Problem to work on: Swap "Instruction" for "Command" everywhere it occurs in the material below and reproduce all the lines. Keep every other word unchanged.

──────────

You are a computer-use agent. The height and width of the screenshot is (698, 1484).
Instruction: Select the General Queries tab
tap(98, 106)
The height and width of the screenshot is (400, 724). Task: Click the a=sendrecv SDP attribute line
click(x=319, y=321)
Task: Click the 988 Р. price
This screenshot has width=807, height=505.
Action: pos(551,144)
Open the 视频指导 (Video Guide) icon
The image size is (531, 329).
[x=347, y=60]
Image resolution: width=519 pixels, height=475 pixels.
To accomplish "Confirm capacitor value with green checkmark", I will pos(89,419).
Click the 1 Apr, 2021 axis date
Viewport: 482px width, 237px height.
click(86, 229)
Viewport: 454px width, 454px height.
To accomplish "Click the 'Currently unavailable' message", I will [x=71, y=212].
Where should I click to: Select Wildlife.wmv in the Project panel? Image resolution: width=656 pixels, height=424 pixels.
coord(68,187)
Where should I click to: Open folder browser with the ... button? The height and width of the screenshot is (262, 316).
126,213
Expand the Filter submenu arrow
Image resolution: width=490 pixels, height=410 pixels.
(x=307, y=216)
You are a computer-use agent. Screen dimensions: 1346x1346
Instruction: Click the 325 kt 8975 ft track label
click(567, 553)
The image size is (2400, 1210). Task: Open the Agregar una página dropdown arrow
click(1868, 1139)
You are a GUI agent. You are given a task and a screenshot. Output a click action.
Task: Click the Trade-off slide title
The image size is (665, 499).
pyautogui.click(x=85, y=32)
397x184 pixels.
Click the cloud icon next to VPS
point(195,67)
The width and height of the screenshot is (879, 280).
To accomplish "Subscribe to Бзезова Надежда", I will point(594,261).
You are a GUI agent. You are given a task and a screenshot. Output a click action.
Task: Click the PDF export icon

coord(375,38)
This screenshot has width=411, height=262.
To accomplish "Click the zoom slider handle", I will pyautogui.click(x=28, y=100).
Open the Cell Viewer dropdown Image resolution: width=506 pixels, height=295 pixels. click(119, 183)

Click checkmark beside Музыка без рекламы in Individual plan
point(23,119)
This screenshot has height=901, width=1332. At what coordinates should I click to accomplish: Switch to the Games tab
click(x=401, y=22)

──────────

Exercise output:
You are a computer-use agent. The height and width of the screenshot is (698, 1484).
Command: Select the General Queries tab
tap(98, 106)
The height and width of the screenshot is (400, 724). Task: Click the a=sendrecv SDP attribute line
click(x=319, y=321)
Task: Click the 988 Р. price
This screenshot has width=807, height=505.
Action: pos(551,144)
Open the 视频指导 (Video Guide) icon
The image size is (531, 329).
[x=347, y=60]
Image resolution: width=519 pixels, height=475 pixels.
To accomplish "Confirm capacitor value with green checkmark", I will pos(89,419).
Click the 1 Apr, 2021 axis date
Viewport: 482px width, 237px height.
click(86, 229)
Viewport: 454px width, 454px height.
To accomplish "Click the 'Currently unavailable' message", I will [x=71, y=212].
Where should I click to: Select Wildlife.wmv in the Project panel? Image resolution: width=656 pixels, height=424 pixels.
coord(68,187)
Where should I click to: Open folder browser with the ... button? The height and width of the screenshot is (262, 316).
126,213
Expand the Filter submenu arrow
Image resolution: width=490 pixels, height=410 pixels.
(x=307, y=216)
You are a computer-use agent. Screen dimensions: 1346x1346
Command: Click the 325 kt 8975 ft track label
click(567, 553)
The image size is (2400, 1210). Task: Open the Agregar una página dropdown arrow
click(1868, 1139)
You are a GUI agent. You are given a task and a screenshot. Output a click action.
Task: Click the Trade-off slide title
The image size is (665, 499).
pyautogui.click(x=85, y=32)
397x184 pixels.
Click the cloud icon next to VPS
point(195,67)
The width and height of the screenshot is (879, 280).
To accomplish "Subscribe to Бзезова Надежда", I will point(594,261).
You are a GUI agent. You are given a task and a screenshot. Output a click action.
Task: Click the PDF export icon

coord(375,38)
This screenshot has width=411, height=262.
To accomplish "Click the zoom slider handle", I will pyautogui.click(x=28, y=100).
Open the Cell Viewer dropdown Image resolution: width=506 pixels, height=295 pixels. click(119, 183)

Click checkmark beside Музыка без рекламы in Individual plan
point(23,119)
This screenshot has height=901, width=1332. At what coordinates should I click to accomplish: Switch to the Games tab
click(x=401, y=22)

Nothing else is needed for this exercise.